Questions to answer:
• A. According to the passage on lorry driver welfare, what shortfall of lorry spaces in Gloucestershire did the DfT's National Survey of Lorry Parking find?
• B. Repeat the passage on lorry driver welfare word for word, from "Granted, cabs are" up to and including "of the vehicle.".

Selected passage:
Yet successive governments have failed to address this. Just a few weeks ago, before Covid-19 took hold, concerns were raised about the lack of welfare provisions during periods of disruption at the port of Dover with the Department for Transport (DfT) eventually admitting that a few portable toilets would be deployed, and that’s it.
Up and down the UK, there are further cases of driver welfare being ignored. Drivers are still, even now, being forced to rest in unsafe locations such as poorly-lit service stations and unmonitored parking spaces. These not only put the wellbeing of the driver and their load at risk, but also deny them the basic rights of shelter and a place to have a wash.
Then there is the food available to them at these facilities. Pasties and sandwiches are fine every now and then, but by and large, haulage drivers have a poor selection of healthy food when they’re out on the road. Everyone knows the importance of maintaining a healthy diet, but it’s especially important in a sedentary job such as haulage.
Granted, cabs are becoming more comfortable, with most having the modern amenities drivers are used to at home, yet more needs to be done outside of the vehicle.
A survey conducted with the aid of The University of Sheffield points out that lorry drivers cannot find a space at a park, and even when they do, the offering at these parks falls below what they would expect. Aspects such as shower facilities, food, and of course security, all come into the equation, but the fact is we as a country need more spaces in the first instance.
As Gloucestershire & Bristol Chair and a Director of the RHA, I have written to Gloucestershire MPs to voice my concerns that hauliers in the county are amongst those having to contend with this problem. Though there has been an uptake in drivers in recent years (up to 73% between 2011 and 2017), the fact remains that the number of lorries forced to use industrial estates and laybys has also increased.
The DfT’s National Survey of Lorry Parking published in May 2018 shows a shortfall of at least 123 lorry spaces in the county on or near the Strategic Road Network (SRN). Not only do these incidents threaten the safety of lorry drivers but they also create a huge burden on employers in the form of costly repairs, delays and loss of staff.
This makes the haulage industry ‐ the lifeblood of our economy – less competitive than other sectors with a 2019 survey revealing haulage decision makers blame poor facilities for the shortage of drivers, in addition to perceived low wages and unsociable hours.

Supplied material:
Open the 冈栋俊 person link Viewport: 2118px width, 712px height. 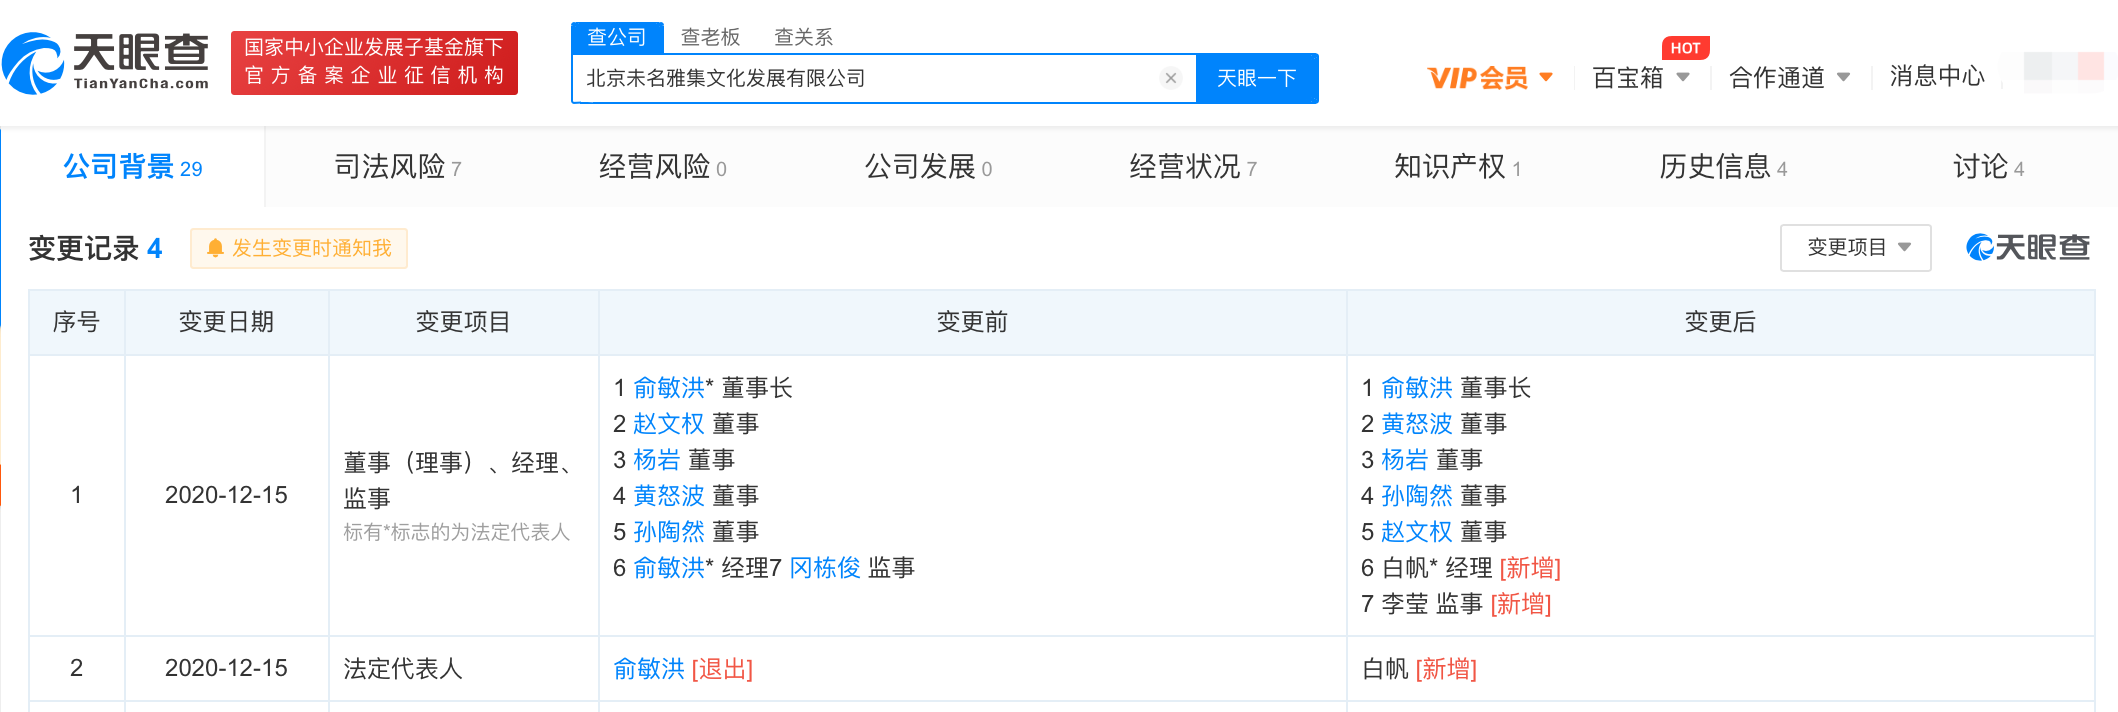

Set of answers:
• A. A shortfall of at least 123 lorry spaces on or near the Strategic Road Network.

• B.
Granted, cabs are becoming more comfortable, with most having the modern amenities drivers are used to at home, yet more needs to be done outside of the vehicle.